* **What the task asks**: Copy out every line from the one containing "Task: Maximize the Internet Explorer window" down to the one containing "coord(351,372)", with both of those included.

* **Record excerpts**:
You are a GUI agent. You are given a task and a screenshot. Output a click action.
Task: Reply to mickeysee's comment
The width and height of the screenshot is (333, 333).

...

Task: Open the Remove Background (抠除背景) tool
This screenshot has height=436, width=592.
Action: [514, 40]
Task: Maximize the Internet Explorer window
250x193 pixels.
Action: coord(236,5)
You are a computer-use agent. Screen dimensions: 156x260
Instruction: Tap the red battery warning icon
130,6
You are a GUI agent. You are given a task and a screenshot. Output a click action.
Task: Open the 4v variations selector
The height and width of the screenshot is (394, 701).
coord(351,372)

* **Full output**:
Task: Maximize the Internet Explorer window
250x193 pixels.
Action: coord(236,5)
You are a computer-use agent. Screen dimensions: 156x260
Instruction: Tap the red battery warning icon
130,6
You are a GUI agent. You are given a task and a screenshot. Output a click action.
Task: Open the 4v variations selector
The height and width of the screenshot is (394, 701).
coord(351,372)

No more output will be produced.